= THINGS TO DO =
1. Please rewrite the part of the passage on compassion toward animals starting with "Such is the" and going on through "Speaks, Vol 14/pg.182)", swapping "awareness programme" for "awareness campaign".
2. In the passage on compassion toward animals, what reason does the quoted teaching give for man bearing great responsibility? Answer in one to three sentences.

She sent an escort with me to check on the mother cow and her tiny new born.
Such is the concern and grace of Beloved Mother Sai for all creatures both great and small!
Needless to say, four of us who would like to see a change in attitude towards animals, for animals have feelings too and do feel pain, met up with the lady PI and have scheduled an awareness programme, beginning with the police force of our area.
“Compassion towards all living beings is spiritual discipline. Man is the crown of creation; he is the highest among living beings. Therefore, he bears great responsibility. He has to love other living beings, serve them and save them, for they are his kith and kin and they too have the Divine Principle at their core.” (Sathya Sai Speaks, Vol 14/pg.182)
Nothing happens without a reason. Perhaps this episode took place so that human beings realize that to be called a ‘human being’ we need to earn the title ‘human’. We cannot mete out heartless, insensitive, inhuman, callous and shabby treatment to any living being ignoring their pain. Since human beings were placed on the top rung of the ladder of creation, the onus rested on each member of the human race to bring about a harmonious co-existence – thereby ensuring peace for all creatures of the land, earth and sea.
The only motive behind sharing this episode is that perhaps all those who read about this incident or maybe at least a few would be inspired to stop any kind of cruelty inflicted upon our mute brethren of the land, earth and sea…or will pay heed to the voice of conscience and be there for any being, human or otherwise, facing injustice, unable to stand up for their rights and in need of assistance.
I came home pretty late that evening.
My brother, who is normally exasperated because I am forever trying to put an end to roadside shows involving snake and mongoose fights…or inducing pet shop owners not to overcrowd cages with birds, puppies, etc… and a myriad other acts that transgress animal welfare…that day, for a change he asked me what gives me courage to do all this. Smilingly I replied, “I care…so I dare! Bhagawan gives me all the courage I need ceaselessly…for at the end of the day I mustn’t hesitate to sit before Him in my prayer room. With complete conviction in His omnipresence and also in Him being the in-dweller of all, I must have the sincerity of purpose, the absolute satisfaction and the unhindered unobstructed ability, the ‘courage’ to meet His all-knowing gaze. I cannot let anything come between me and Bhagawan…all minuses have to be given a facelift…I have to put His words into practice…for truth is not just a word it is a reality!”

= RECORDS PROVIDED =
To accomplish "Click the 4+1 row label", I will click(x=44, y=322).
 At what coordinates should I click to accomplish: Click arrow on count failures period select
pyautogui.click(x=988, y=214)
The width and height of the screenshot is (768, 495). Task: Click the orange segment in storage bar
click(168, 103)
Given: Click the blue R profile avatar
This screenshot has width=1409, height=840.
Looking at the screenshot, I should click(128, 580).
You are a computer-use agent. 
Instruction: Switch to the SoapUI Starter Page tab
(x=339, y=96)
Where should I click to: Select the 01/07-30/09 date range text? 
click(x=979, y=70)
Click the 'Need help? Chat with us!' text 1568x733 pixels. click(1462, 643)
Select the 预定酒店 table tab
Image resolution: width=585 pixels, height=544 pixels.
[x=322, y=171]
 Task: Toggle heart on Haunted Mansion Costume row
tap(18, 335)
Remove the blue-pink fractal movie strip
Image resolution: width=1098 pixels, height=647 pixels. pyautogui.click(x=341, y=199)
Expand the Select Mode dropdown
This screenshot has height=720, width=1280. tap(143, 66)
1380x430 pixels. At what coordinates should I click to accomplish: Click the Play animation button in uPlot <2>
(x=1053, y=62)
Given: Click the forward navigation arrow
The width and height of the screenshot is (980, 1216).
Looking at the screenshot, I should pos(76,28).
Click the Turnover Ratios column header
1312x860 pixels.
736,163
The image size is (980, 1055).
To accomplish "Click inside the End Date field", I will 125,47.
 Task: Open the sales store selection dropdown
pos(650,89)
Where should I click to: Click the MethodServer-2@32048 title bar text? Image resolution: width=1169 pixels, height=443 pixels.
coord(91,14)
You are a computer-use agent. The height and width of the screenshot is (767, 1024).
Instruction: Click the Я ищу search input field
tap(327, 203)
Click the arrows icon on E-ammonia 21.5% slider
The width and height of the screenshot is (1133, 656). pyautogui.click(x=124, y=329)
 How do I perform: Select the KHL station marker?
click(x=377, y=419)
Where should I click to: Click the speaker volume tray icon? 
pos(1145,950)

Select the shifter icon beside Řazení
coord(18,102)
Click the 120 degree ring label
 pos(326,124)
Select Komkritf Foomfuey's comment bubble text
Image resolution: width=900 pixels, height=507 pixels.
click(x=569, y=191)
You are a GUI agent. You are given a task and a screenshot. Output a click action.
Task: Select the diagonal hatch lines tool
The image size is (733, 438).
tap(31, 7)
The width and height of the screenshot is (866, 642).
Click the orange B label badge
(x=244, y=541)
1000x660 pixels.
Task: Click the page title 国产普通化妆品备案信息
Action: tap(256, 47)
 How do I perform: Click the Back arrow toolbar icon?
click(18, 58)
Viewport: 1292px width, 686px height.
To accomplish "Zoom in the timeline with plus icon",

= SOLVED TASKS =
1.
Such is the concern and grace of Beloved Mother Sai for all creatures both great and small!
Needless to say, four of us who would like to see a change in attitude towards animals, for animals have feelings too and do feel pain, met up with the lady PI and have scheduled an awareness campaign, beginning with the police force of our area.
“Compassion towards all living beings is spiritual discipline. Man is the crown of creation; he is the highest among living beings. Therefore, he bears great responsibility. He has to love other living beings, serve them and save them, for they are his kith and kin and they too have the Divine Principle at their core.” (Sathya Sai Speaks, Vol 14/pg.182)

2. Man bears great responsibility because he is the crown of creation and the highest among living beings. He has to love, serve and save other living beings, since they are his kith and kin and they too have the Divine Principle at their core.